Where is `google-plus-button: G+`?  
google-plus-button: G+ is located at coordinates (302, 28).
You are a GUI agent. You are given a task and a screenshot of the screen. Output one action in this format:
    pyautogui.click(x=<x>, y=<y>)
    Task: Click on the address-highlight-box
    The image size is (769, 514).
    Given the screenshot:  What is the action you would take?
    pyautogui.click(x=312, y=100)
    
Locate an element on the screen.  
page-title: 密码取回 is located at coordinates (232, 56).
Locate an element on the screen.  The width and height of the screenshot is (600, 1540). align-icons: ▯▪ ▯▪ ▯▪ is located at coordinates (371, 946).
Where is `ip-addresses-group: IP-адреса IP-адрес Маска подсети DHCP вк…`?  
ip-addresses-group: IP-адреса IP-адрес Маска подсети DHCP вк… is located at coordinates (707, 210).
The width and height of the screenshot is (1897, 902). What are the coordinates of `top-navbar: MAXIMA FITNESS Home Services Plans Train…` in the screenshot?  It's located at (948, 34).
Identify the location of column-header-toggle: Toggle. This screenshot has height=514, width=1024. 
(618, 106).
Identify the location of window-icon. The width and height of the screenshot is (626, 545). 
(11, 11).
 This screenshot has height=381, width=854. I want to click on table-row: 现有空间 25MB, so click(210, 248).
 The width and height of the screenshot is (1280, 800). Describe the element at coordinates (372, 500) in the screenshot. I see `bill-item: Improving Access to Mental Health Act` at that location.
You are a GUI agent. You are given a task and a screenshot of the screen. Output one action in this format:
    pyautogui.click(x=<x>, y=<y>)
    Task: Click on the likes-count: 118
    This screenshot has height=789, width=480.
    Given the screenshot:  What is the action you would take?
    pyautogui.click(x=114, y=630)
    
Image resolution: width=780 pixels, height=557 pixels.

···

● Task objective: Write out, as a numbered list with blank lines omitted, the part of the entries that opens with the line containing "Identify the location of column-header-toggle: Toggle." and runs through the end of the entries.

● Output for this task:
1. Identify the location of column-header-toggle: Toggle. This screenshot has height=514, width=1024. 
2. (618, 106).
3. Identify the location of window-icon. The width and height of the screenshot is (626, 545). 
4. (11, 11).
5.  This screenshot has height=381, width=854. I want to click on table-row: 现有空间 25MB, so click(210, 248).
6.  The width and height of the screenshot is (1280, 800). Describe the element at coordinates (372, 500) in the screenshot. I see `bill-item: Improving Access to Mental Health Act` at that location.
7. You are a GUI agent. You are given a task and a screenshot of the screen. Output one action in this format:
8.     pyautogui.click(x=<x>, y=<y>)
9.     Task: Click on the likes-count: 118
10.     This screenshot has height=789, width=480.
11.     Given the screenshot:  What is the action you would take?
12.     pyautogui.click(x=114, y=630)
13. Image resolution: width=780 pixels, height=557 pixels.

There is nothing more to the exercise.